## Daftar Tugas
1. Rangkum teks tentang wacana perubahan masa jabatan presiden dalam dua kalimat.
2. Lanjutkan teks tentang wacana perubahan masa jabatan presiden, mulai setelah kalimat terakhirnya.

## Teks Bacaan
******************************
Tidak Perlu Sinis Terhadap Usulan Perubahan Masa Jabatan Presiden

Kamis, 28 November 2019 – 23:13 WIB
Achmad Baidowi. Foto: Radar Cirebon

jpnn.com, JAKARTA - Anggota DPR Fraksi PPP Achmad Baidowi mengatakan munculnya wacana-wacana amendemen UUD NRI 1945 yang menyinggung masalah jabatan presiden merupakan hal yang lumrah dan biasa di dalam iklim demokrasi. Menurut dia, aturan hukum itu selalu dinamis dan bisa diperdebatkan sesuai konteks perkembangan zaman.

“UUD 1945 yang sudah diamendemen berkali-kali menunjukkan bahwa konstitusi kita itu bukan sebuah barang yang mati, tetapi terus hidup berkembang sesuai dengan perkembangan dinamika sosial yang ada di masyarakat,” kata Baidowi dalam diskusi “Bola Liar Amendemen, Masa Jabatan Presiden Diperpanjang?” di Kompleks Parlemen, Jakarta, Kamis (28/11).
******************************
## Data yang Diberikan

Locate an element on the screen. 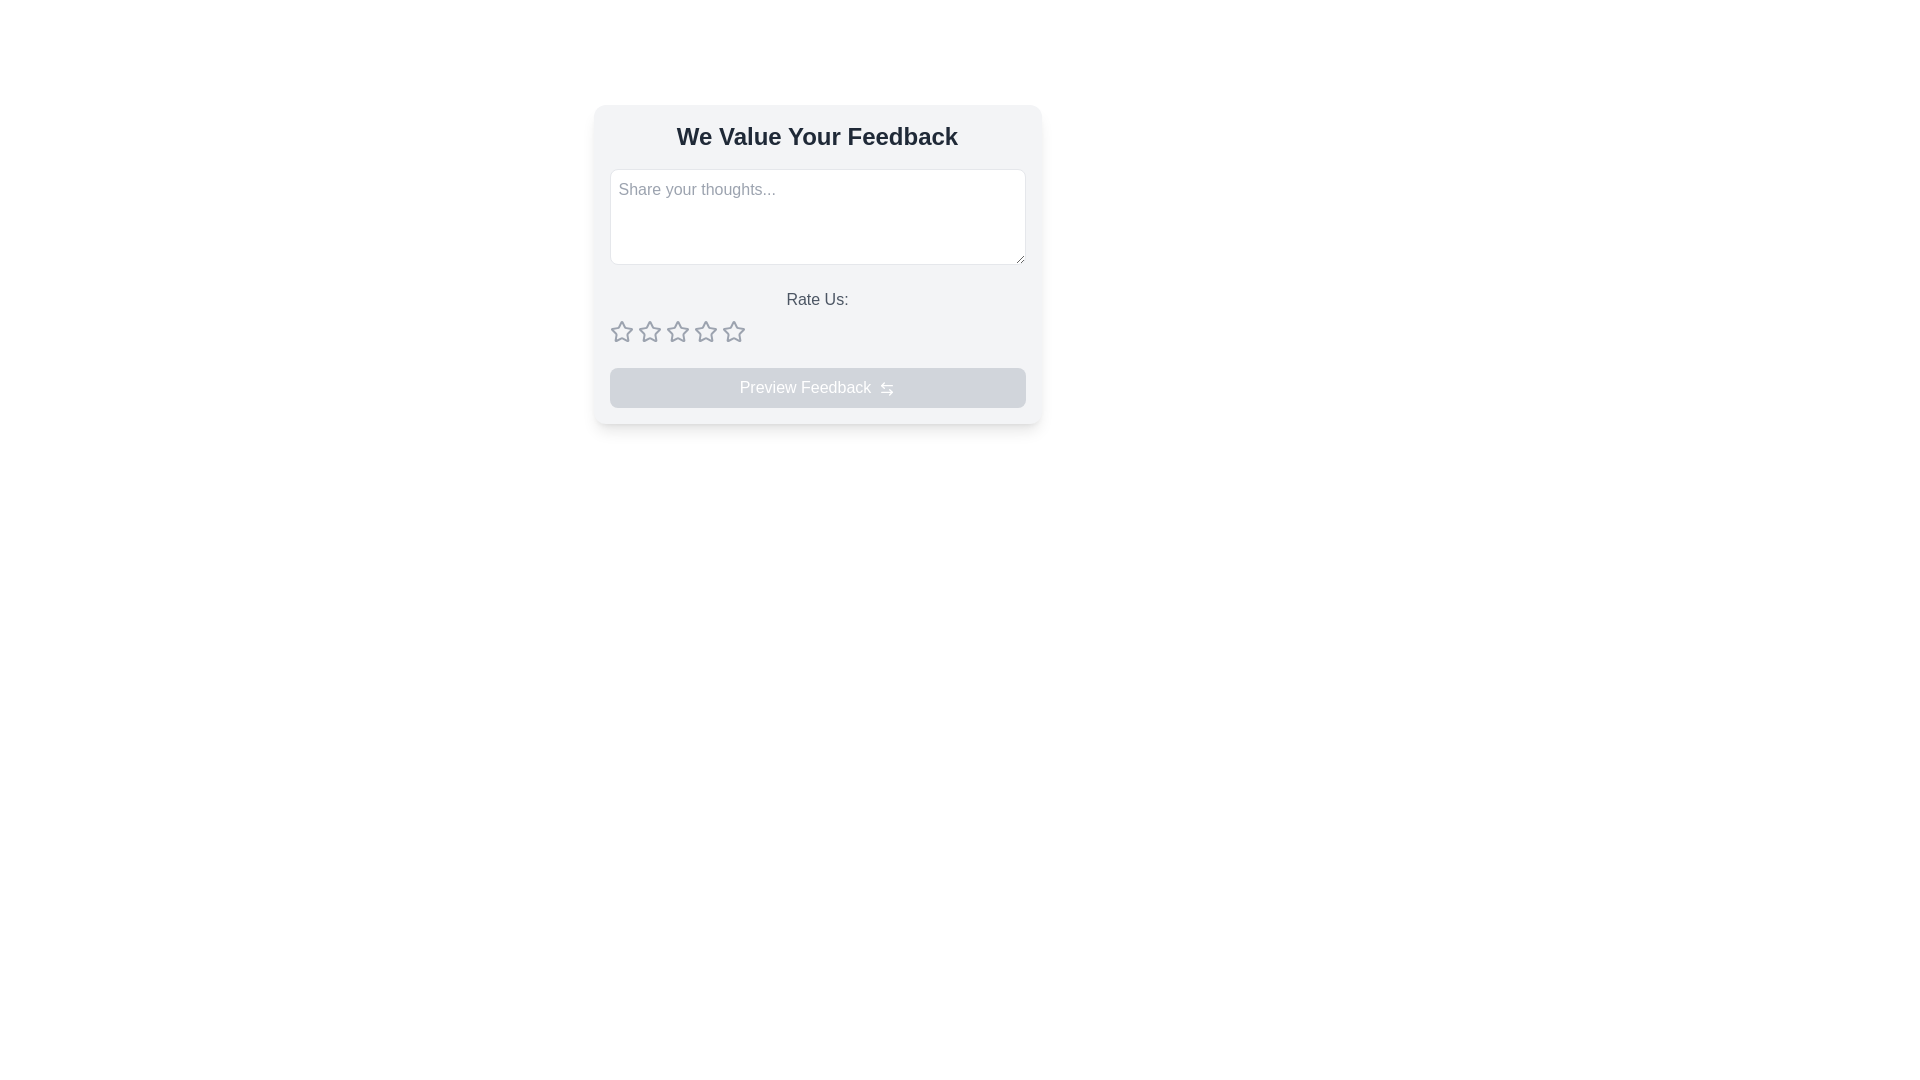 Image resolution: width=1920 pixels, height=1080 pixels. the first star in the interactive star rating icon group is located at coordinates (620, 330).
******************************
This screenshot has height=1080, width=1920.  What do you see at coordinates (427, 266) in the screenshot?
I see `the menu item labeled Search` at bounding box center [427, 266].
******************************
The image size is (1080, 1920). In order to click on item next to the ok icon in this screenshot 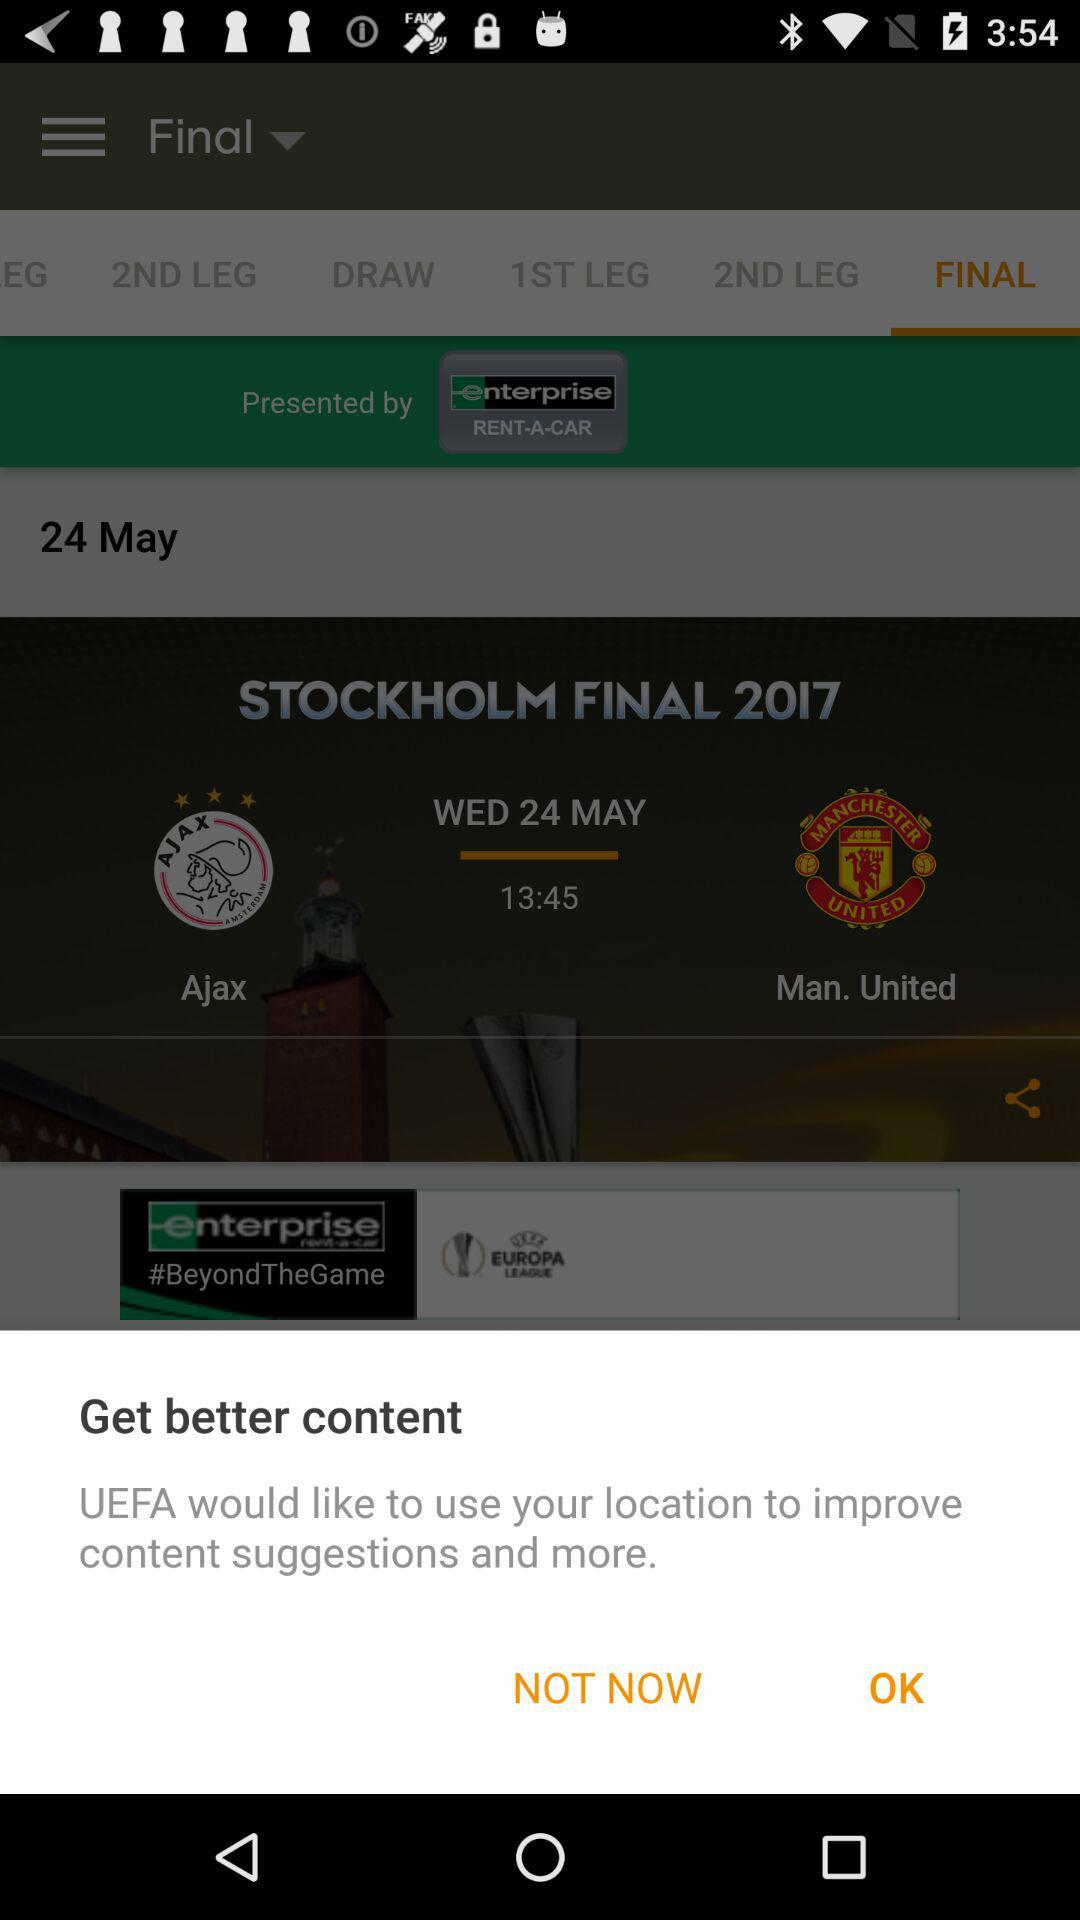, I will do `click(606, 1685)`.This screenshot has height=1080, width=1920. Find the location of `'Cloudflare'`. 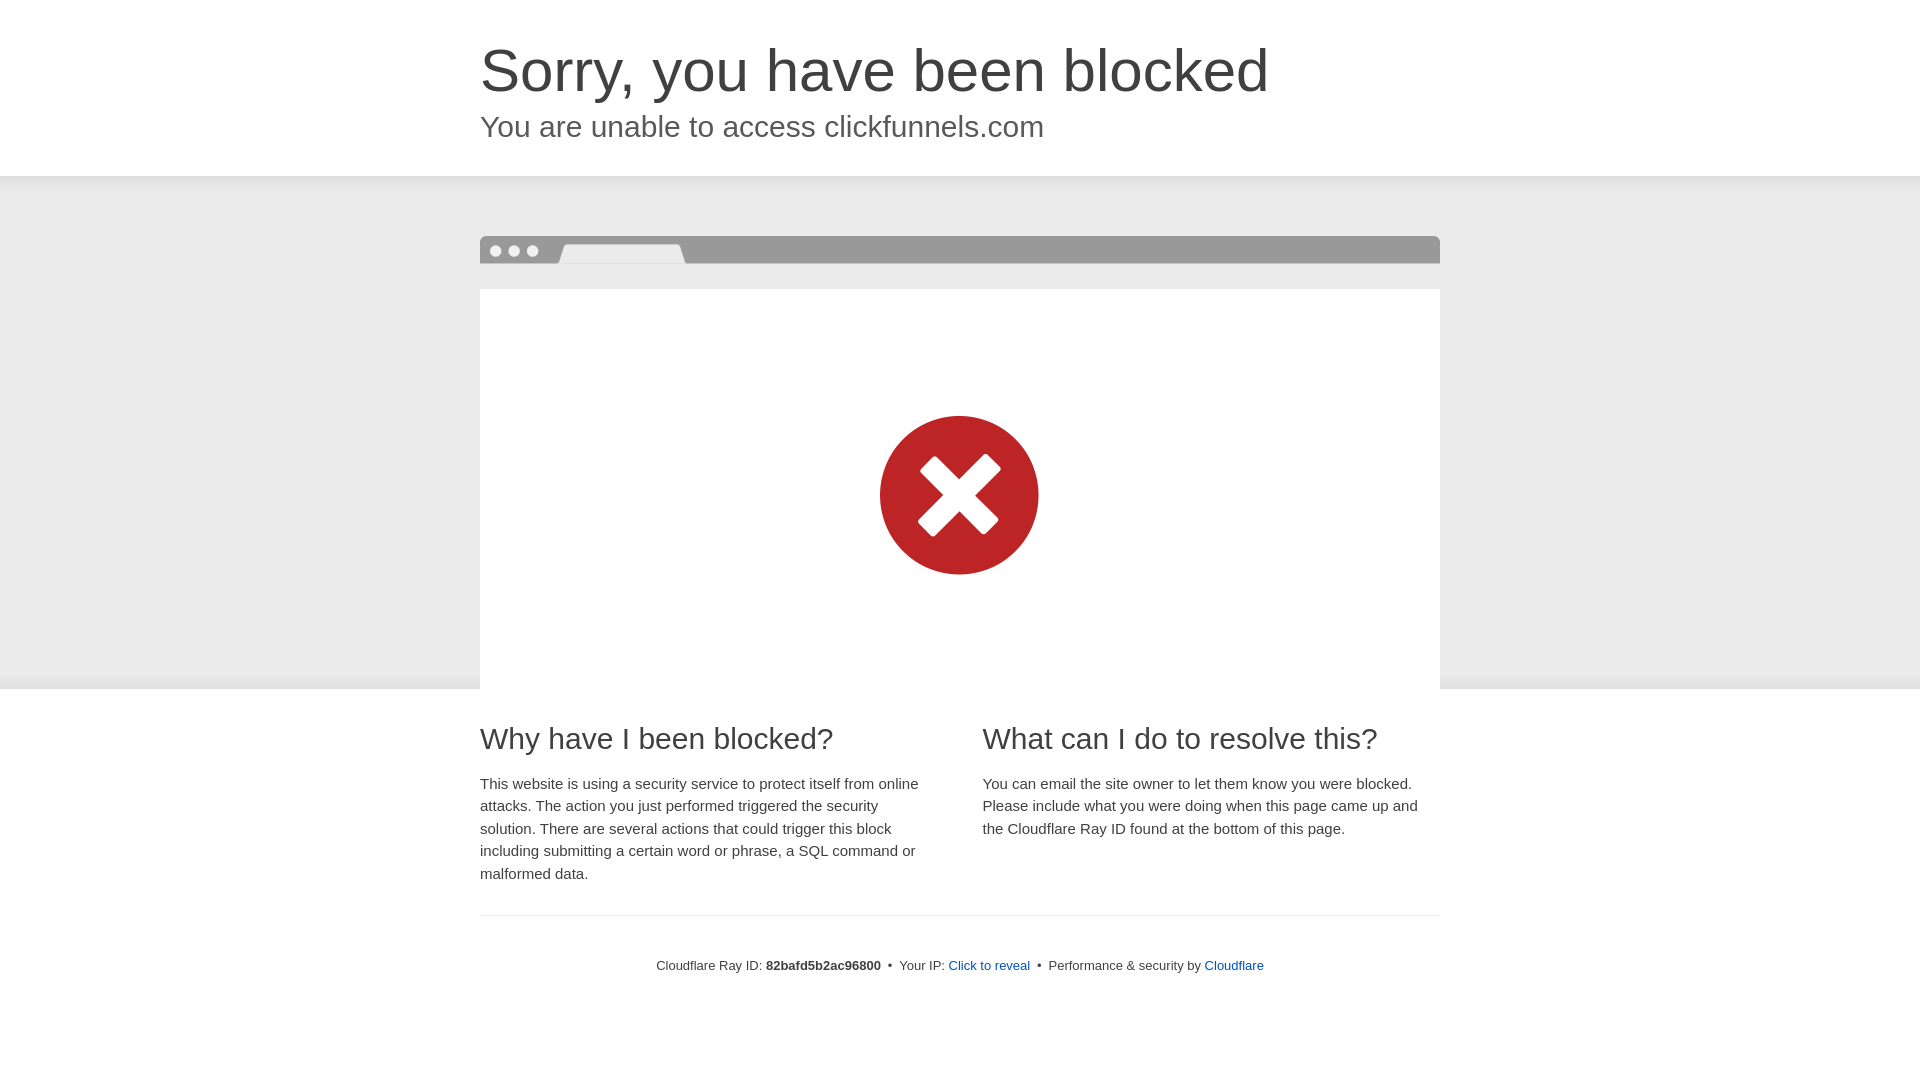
******************************
## Hasil Akhir
1. Anggota DPR Fraksi PPP Achmad Baidowi menilai munculnya wacana amendemen UUD NRI 1945 yang menyinggung masa jabatan presiden sebagai hal lumrah dalam iklim demokrasi, sebab aturan hukum selalu dinamis dan bisa diperdebatkan sesuai perkembangan zaman. Dalam diskusi di Kompleks Parlemen, ia menyatakan bahwa UUD 1945 yang sudah diamendemen berkali-kali menunjukkan konstitusi terus hidup dan berkembang mengikuti dinamika sosial masyarakat.

2.
BACA JUGA: Baidowi Klaim Tak Ada Lagi Dualisme di Tubuh PPP

Dia menjelaskan sebelum amendemen, MPR ditetapkan sebagai lembaga tertinggi negara sehingga bisa memilih presiden. Memasuki era reformasi, lanjut dia, sejumlah pasal di UUD 1945 dilakukan perubahan sehingga terciptalah sistem pilpres langsung termasuk juga mengatur masa jabatannya.

Dalam konstitusi sebelumnya, diatur satu periode lima tahun tetapi tanpa batas yang membuat Soeharto bisa memerintah 32 tahun. Lewat semangat reformasi, kekuasaan dibatasi dengan pengaturan periodisasi jabatan preisden.

BACA JUGA: Baidowi Tepis Isu Amendemen UUD Perpanjang Masa Jabatan Presiden Jadi Tiga Periode

“Sehingga boleh periodenya lima tahun sekali tetapi maksimal dua kali menjabat,” ujar sekretaris Fraksi PPP di DPR itu.

Nah, dia menegaskan kalau sekarang ada yang mewacanakan dan mengevaluasi masa jabatan itu wajar dan biasa saja, sehingga tidak perlu ditanggapi terlalu sinis. “Toh itu wacana yang terus bergulir dan belum menjadi keputusan MPR,” katanya.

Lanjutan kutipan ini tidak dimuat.